Exercise passage
“There is only so much our stretched medical specialties can do without more resources”: RCR responds to 2021 Budget

2220
budget
Jeanette Dickson

The Royal College of Radiologists (RCR) has called for a fully-costed, long-term funding package to safeguard the future of National Health Service (NHS) radiology and oncology. The calls follow the release of the UK government’s annual Budget, which was predominantly concerned with measures aimed at boosting the UK’s post-coronavirus economic recovery.

The Treasury’s previous Spending Review announced a one-year settlement for the NHS, which included a fund for tackling coronavirus backlogs and £325 million to upgrade aging imaging equipment, and was welcomed by the RCR.

Responding to this most recent budget statement, RCR president Jeanette Dickson said: “Following the autumn spending review—which did grant some welcome funding for parts of the health service—this budget understandably centred on ongoing economic safeguards and stimuli.

“However, the long-term needs of the NHS cannot be ignored forever. The backlogs and delivery challenges caused by coronavirus continue to impact hospital patients and the services that treat them. This statement could have been an opportunity to give much-needed, additional relief to a very tired NHS.

“Imaging and cancer teams are working through recent backlogs but demand only goes in one direction. Even before the immense pressures of COVID-19, the UK radiologist workforce was understaffed by 33%, and the clinical oncology workforce by 19%. There is only so much our stretched medical specialties can do without more resources.

“Treatment waiting lists are now at a record high, and millions of those patients waiting will need some form of radiological diagnosis or treatment.

“At the end of last year, more than 72,000 patients in England were waiting six weeks or more for a CT or MRI scan7, and the most recent COVID-19 winter surge will be hitting waits further.

“Tens of thousands of cancer cases potentially went undiagnosed last year, and front line cancer teams across the UK are telling us that they are seeing more patients presenting with later stage, often less curable cancers.

“To tackle these ongoing care demands, protect against endemic surges of COVID-19, and ensure we can give future patients the high-quality imaging and cancer treatment they deserve, we must have a fully-costed, sustainable funding package from the UK Government that deliberately addresses the equipment, IT and, crucially, workforce needs across NHS radiology and oncology.

“We will work hard over coming months to engage with NHS leaders and training colleagues, and vigorously champion these fundamental long-term priorities ahead of the Treasury’s comprehensive spending round anticipated later this year.”

Using the information
(a) According to the RCR budget response, by what percentage was the UK radiologist workforce understaffed even before COVID-19?
(b) Reproduce the part of the RCR budget response between "Responding to this" and "safeguards and stimuli.", inclusive.

Data shown
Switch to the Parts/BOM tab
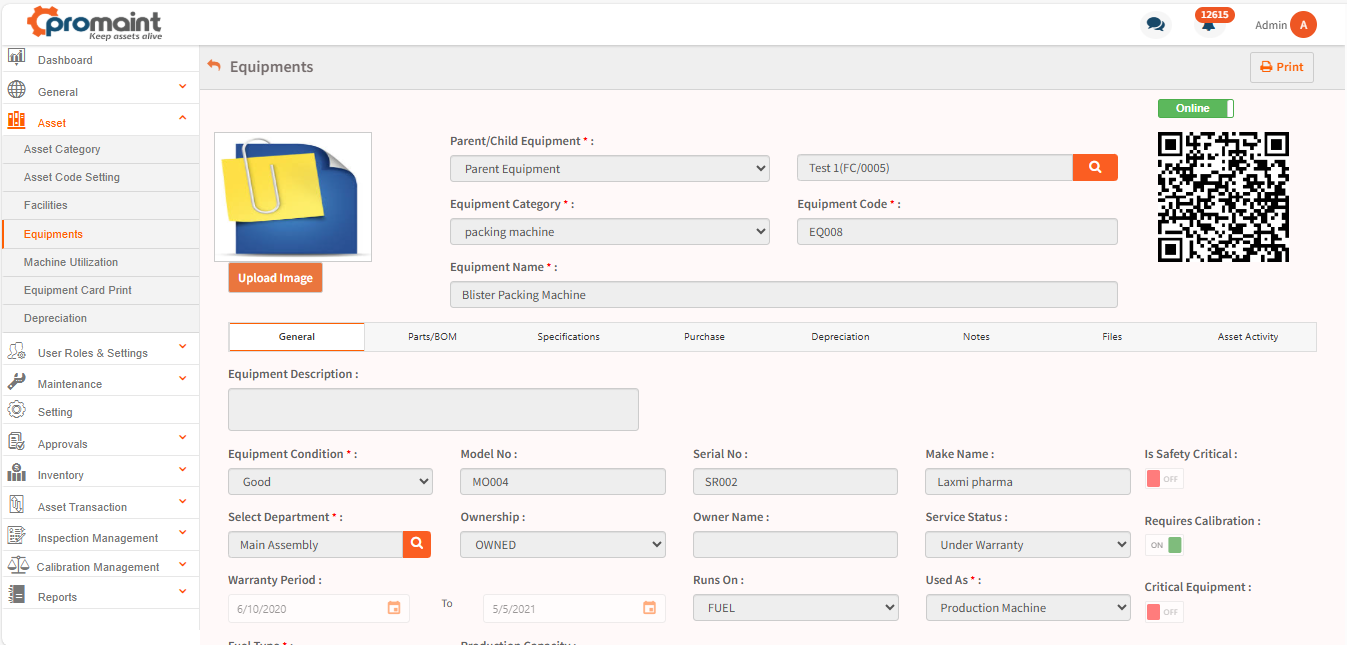[432, 337]
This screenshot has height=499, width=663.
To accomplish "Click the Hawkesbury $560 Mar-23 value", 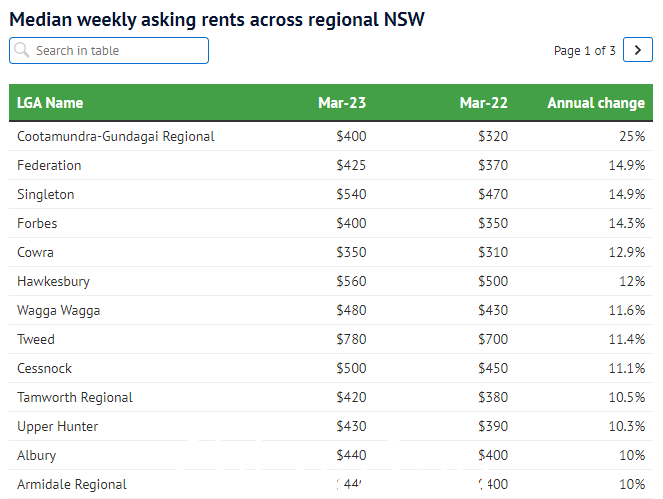I will pos(352,281).
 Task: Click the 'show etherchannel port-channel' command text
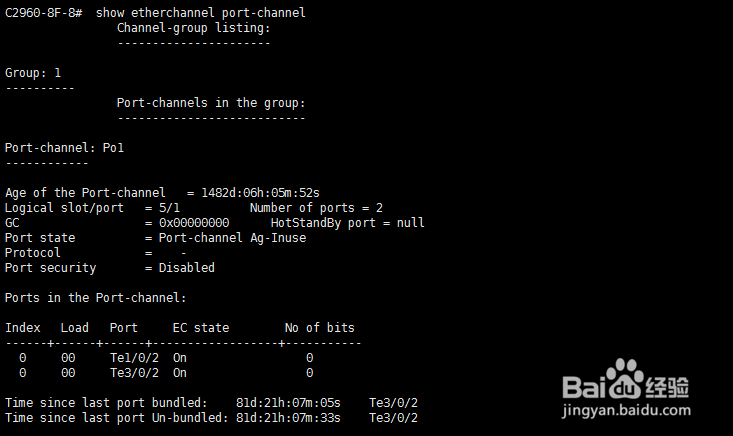[x=201, y=13]
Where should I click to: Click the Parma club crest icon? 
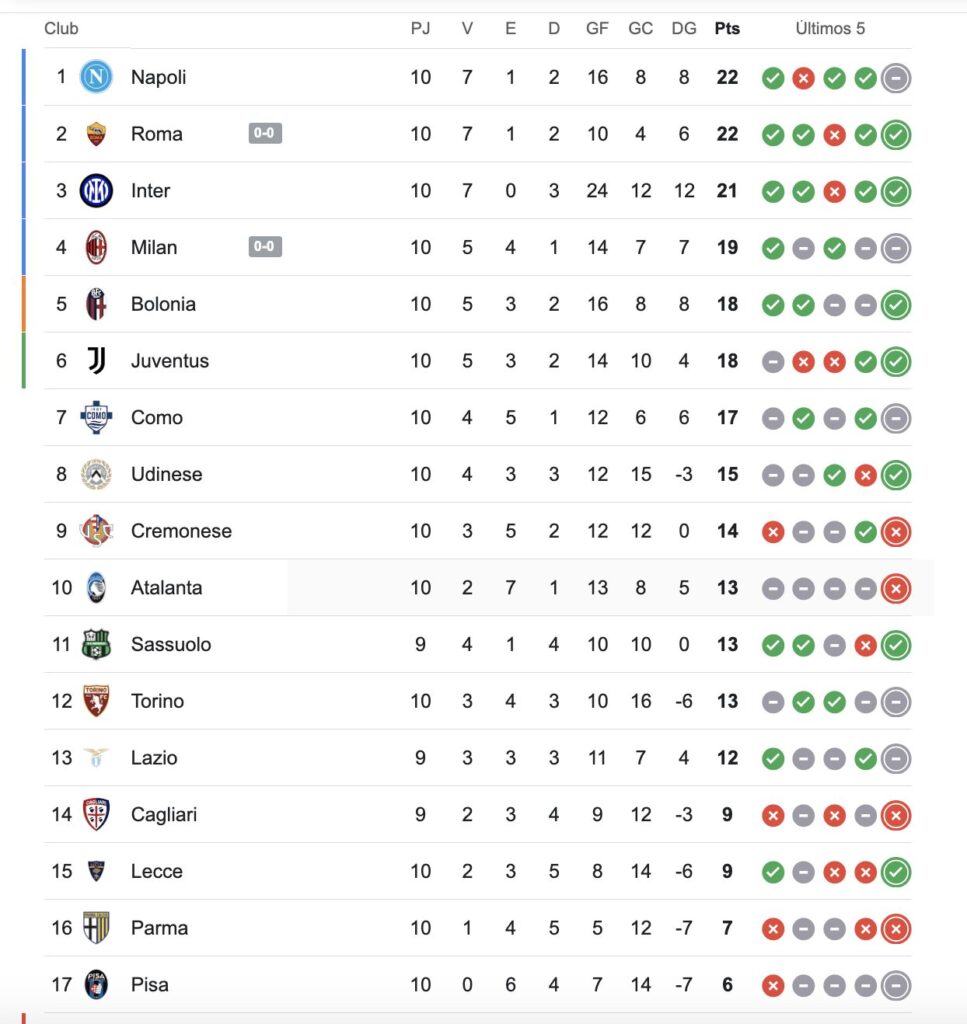pyautogui.click(x=96, y=928)

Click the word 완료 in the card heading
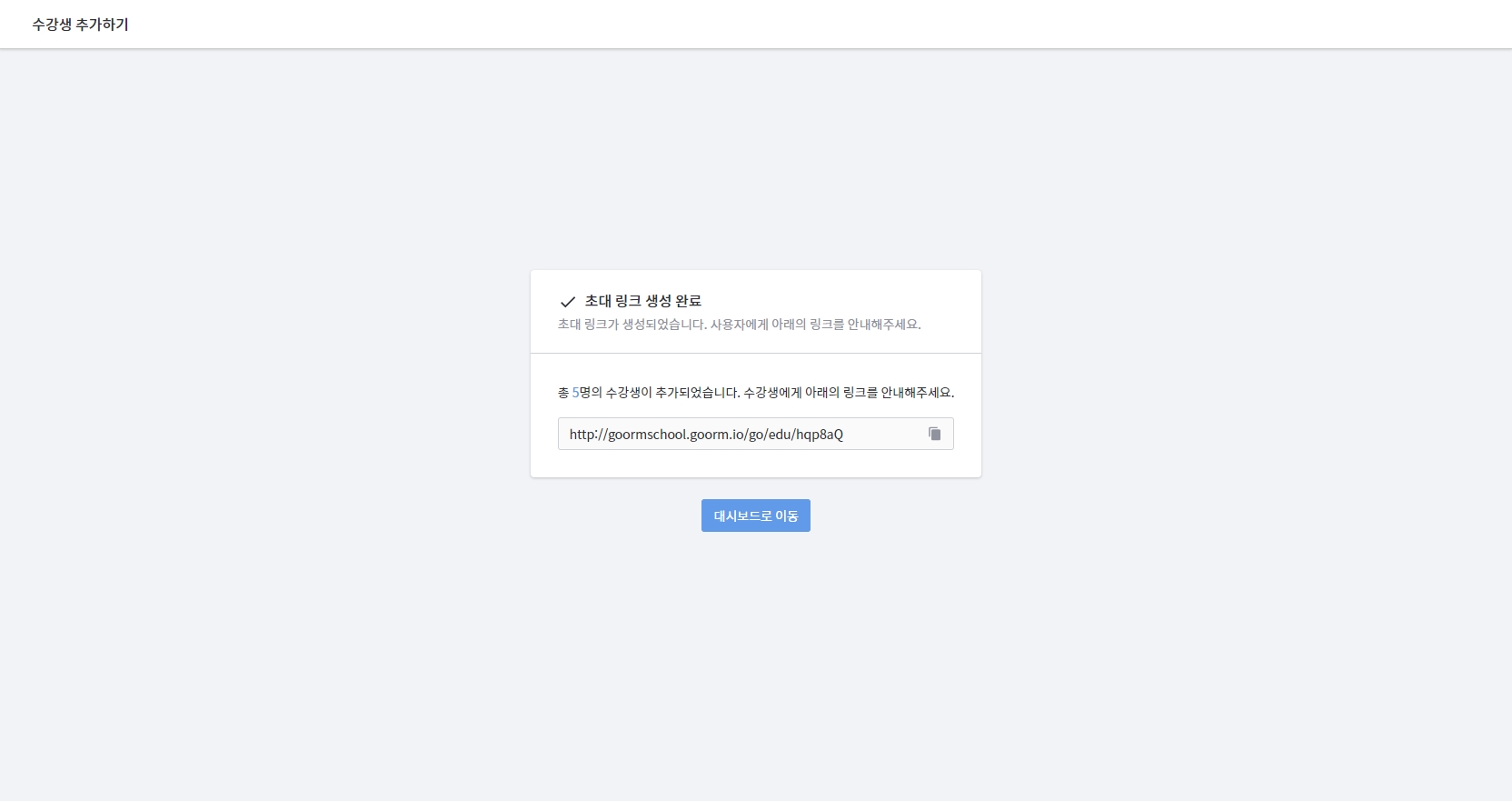pyautogui.click(x=688, y=301)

Answers to the exercise
(a) By 33%.

(b)
Responding to this most recent budget statement, RCR president Jeanette Dickson said: “Following the autumn spending review—which did grant some welcome funding for parts of the health service—this budget understandably centred on ongoing economic safeguards and stimuli.